The sericulture initiative is designed to benefit approximately 1,200 to 1,400 farmers, many of whom come from disadvantaged backgrounds. By focusing on local silk processing and introducing the "Punjab Silk" brand, the department is aiming to streamline production and improve marketability for locally produced silk. These efforts are part of a broader strategy to support rural communities engaged in sericulture and strengthen the sector's economic contribution to the region's agricultural economy.

=== Silk Mark Expo ===
The Silk Mark Expo 2024 was conducted for the first time in Chandigarh from 4/12/24 by the Silk Mark Organization of India- Central Silk Board, in collaboration with the Sericulture Wing, Department of Horticulture, Punjab. This expo was launched to encourage silk farming in Punjab, to act as a platform for artisans and traders from all over India and to showcase the growth of sericulture in Punjab.

The Expo was inaugurated by Minister of Horticulture, Shri Mohinder Bhagat. The Minister also launched a document titled 'Journey of Sericulture in Punjab' which highlights the initiatives, growth, and achievements of sericulture sector of the state.
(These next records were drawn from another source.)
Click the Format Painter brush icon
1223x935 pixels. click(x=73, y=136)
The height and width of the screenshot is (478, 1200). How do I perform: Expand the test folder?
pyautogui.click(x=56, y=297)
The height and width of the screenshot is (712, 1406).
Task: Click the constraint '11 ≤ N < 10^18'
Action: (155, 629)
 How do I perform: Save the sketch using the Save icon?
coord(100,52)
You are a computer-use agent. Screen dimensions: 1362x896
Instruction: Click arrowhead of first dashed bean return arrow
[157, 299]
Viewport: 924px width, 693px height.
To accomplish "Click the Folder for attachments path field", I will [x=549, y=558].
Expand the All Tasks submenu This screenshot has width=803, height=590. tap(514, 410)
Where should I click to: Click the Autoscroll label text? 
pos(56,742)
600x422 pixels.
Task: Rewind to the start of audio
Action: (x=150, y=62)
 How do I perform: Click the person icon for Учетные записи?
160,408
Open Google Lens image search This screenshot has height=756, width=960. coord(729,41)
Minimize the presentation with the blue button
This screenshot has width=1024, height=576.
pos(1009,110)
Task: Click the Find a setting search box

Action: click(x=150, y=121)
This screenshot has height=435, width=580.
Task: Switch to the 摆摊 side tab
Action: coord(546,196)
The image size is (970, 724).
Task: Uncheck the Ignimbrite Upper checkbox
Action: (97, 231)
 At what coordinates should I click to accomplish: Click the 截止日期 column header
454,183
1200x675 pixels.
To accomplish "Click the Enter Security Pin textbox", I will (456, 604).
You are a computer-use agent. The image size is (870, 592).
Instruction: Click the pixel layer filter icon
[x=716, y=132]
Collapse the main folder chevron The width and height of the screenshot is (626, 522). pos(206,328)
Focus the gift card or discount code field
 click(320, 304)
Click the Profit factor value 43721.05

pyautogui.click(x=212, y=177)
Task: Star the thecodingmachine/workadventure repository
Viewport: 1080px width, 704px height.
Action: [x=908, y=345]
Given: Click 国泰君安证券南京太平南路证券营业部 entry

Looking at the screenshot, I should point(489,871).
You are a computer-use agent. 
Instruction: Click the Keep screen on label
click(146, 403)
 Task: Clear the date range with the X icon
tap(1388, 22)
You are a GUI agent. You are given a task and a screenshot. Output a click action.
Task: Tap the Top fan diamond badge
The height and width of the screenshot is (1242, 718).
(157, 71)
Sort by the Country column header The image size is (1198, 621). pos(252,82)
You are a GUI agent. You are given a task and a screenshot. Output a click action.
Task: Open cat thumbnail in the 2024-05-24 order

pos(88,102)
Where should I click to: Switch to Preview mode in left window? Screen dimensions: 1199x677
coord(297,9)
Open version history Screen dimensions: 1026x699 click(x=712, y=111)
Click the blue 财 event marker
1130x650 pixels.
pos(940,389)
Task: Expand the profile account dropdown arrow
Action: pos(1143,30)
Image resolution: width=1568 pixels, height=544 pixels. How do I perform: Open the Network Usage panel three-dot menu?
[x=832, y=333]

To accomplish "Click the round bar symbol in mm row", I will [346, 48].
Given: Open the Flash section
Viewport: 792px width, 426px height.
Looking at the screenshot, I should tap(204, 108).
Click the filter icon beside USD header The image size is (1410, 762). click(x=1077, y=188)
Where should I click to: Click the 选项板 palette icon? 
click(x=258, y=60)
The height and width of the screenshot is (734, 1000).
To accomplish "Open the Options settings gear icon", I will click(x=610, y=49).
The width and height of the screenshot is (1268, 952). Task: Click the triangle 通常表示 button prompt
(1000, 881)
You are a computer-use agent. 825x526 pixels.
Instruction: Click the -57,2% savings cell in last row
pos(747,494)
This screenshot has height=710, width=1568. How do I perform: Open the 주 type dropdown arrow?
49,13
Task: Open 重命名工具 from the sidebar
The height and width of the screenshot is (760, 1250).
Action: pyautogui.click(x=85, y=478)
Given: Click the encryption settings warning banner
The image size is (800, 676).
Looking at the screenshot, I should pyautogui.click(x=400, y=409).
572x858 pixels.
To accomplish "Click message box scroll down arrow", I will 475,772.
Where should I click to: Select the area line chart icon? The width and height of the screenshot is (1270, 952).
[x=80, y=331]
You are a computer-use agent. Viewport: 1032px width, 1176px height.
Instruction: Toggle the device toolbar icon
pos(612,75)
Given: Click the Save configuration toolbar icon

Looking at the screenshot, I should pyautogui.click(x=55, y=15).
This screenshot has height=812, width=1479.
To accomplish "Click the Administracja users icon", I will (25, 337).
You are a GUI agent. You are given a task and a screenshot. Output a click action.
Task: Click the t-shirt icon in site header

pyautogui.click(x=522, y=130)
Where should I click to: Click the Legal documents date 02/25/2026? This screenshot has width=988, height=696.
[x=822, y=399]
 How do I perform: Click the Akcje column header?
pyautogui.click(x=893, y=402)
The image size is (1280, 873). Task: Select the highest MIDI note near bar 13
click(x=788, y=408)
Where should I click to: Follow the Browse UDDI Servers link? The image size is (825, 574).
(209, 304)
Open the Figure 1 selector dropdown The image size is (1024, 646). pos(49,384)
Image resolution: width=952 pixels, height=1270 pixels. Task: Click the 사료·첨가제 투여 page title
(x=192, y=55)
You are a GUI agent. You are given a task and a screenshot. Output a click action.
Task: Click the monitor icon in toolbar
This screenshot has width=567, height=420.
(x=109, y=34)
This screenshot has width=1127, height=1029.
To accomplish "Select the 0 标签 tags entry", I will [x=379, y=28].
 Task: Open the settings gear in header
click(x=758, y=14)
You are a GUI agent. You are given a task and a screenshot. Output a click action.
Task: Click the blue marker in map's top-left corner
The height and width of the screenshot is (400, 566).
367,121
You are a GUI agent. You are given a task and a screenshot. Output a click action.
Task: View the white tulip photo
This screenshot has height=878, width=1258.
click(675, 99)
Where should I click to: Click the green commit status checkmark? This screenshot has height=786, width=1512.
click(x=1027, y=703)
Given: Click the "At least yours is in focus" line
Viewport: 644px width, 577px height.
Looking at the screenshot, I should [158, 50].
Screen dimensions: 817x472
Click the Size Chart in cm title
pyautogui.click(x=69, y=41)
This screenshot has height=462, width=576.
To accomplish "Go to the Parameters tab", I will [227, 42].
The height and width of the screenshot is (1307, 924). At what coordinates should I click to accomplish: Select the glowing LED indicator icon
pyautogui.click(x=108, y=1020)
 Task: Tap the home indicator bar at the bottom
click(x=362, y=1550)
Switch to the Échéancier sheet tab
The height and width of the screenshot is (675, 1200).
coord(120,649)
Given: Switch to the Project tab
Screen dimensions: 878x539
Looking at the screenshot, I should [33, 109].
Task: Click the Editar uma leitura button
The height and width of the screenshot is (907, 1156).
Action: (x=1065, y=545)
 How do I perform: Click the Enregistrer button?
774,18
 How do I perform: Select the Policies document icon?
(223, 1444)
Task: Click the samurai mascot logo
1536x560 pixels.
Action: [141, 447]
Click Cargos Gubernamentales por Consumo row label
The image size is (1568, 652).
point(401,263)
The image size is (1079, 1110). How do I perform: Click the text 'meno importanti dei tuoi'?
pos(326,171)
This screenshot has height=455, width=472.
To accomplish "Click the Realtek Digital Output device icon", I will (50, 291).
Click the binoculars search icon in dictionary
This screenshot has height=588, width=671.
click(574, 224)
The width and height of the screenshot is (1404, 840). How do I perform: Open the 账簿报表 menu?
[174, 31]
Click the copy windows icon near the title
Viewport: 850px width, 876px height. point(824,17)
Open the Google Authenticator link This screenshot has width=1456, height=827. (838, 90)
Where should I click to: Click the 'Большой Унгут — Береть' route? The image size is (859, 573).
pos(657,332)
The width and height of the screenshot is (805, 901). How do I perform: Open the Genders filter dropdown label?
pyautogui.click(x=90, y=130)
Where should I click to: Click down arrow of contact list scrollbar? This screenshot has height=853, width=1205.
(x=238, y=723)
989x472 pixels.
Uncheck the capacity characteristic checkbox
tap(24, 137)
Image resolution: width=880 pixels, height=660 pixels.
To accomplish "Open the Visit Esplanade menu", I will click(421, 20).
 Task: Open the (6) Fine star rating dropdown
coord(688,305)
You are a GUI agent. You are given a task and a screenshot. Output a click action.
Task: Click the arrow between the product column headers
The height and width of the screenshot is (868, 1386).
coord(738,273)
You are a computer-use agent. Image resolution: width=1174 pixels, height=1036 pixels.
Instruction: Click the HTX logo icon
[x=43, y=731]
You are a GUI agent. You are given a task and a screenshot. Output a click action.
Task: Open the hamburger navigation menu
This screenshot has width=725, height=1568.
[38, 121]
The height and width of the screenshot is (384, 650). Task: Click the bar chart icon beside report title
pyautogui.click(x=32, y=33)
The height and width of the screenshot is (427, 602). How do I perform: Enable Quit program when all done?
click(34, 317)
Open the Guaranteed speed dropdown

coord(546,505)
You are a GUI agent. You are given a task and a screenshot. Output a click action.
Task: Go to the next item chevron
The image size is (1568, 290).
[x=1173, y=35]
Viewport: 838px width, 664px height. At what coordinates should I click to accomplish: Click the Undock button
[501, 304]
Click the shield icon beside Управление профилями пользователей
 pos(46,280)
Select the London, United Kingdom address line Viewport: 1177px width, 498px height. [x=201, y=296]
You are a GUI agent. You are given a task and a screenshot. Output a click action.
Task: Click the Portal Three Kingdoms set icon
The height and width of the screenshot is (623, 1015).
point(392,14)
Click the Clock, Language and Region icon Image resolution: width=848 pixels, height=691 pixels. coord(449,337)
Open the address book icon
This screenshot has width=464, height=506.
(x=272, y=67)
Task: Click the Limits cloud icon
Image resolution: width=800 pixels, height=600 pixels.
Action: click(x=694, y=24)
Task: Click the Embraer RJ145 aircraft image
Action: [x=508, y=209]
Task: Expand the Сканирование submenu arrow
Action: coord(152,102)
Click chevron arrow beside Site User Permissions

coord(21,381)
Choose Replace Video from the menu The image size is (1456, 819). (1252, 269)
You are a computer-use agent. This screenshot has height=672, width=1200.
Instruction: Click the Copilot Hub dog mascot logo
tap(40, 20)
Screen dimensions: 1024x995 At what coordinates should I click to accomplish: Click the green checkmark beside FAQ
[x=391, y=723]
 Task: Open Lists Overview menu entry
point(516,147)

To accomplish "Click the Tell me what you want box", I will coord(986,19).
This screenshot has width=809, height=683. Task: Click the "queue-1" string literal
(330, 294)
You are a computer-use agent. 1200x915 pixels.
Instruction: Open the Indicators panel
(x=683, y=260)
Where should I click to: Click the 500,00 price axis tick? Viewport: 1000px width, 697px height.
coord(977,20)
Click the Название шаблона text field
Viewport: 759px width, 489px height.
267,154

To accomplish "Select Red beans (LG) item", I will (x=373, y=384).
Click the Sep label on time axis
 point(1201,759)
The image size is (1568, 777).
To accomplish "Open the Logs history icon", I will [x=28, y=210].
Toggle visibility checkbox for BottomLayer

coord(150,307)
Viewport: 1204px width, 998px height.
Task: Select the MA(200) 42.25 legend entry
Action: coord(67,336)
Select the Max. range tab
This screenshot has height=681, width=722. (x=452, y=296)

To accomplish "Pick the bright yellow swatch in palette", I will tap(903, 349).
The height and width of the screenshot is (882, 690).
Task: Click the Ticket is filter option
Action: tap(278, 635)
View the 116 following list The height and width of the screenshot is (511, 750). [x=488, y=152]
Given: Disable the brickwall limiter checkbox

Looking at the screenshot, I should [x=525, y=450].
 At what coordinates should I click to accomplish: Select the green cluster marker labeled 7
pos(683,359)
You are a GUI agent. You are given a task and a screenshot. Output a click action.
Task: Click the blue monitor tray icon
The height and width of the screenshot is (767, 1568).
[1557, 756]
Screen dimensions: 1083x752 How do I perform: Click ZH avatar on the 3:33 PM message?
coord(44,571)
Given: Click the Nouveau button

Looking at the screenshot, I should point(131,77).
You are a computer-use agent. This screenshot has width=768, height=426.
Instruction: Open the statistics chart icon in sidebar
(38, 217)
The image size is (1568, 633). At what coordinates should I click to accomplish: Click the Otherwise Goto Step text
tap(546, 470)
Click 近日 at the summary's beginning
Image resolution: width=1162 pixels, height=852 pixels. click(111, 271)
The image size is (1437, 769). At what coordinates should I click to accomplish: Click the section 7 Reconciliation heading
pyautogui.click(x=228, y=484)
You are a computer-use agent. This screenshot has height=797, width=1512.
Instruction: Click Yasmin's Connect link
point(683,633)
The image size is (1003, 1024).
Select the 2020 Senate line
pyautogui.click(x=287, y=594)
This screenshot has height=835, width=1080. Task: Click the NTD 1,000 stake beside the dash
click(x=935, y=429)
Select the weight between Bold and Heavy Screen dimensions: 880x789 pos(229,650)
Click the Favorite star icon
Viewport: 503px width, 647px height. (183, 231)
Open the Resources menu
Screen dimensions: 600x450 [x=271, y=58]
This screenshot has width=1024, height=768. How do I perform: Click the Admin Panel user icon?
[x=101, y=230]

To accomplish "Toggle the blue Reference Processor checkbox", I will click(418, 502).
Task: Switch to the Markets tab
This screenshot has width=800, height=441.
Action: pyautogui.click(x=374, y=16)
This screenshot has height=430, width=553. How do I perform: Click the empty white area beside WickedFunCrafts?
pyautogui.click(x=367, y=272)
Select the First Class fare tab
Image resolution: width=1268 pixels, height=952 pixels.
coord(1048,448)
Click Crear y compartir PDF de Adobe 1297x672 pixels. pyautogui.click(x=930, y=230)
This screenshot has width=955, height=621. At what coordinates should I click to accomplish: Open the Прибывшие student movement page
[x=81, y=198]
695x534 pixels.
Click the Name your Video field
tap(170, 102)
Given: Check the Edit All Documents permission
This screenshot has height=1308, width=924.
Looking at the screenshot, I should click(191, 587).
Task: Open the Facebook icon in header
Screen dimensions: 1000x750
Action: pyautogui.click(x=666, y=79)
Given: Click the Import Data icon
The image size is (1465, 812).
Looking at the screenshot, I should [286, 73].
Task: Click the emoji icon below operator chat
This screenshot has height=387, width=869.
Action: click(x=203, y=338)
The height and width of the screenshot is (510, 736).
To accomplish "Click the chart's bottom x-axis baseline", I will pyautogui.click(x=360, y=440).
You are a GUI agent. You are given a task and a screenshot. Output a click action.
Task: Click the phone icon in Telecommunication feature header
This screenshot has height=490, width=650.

== Center of Excellence and other infrastructure ==
The department has established Centers of Excellence for vegetables, fruits, potato and floriculture at Kartarpur, Hoshiarpur, Jalandhar, Ludhiana respectively. These centers function as sites for front line demonstrations, training as well as sources of quality planting material. Stakeholder activities are organized in these centers for development of horticulture in the state. Other infrastructure include potato seed farms, community canning centers, fruit preservation lab, landscape units, mushroom lab and nurseries. The Center of Excellence for Vegetables won the SKOCH Award (Silver), while the Center of Excellence for Potato was a semi-finalist at the SKOCH Awards for the year 2023.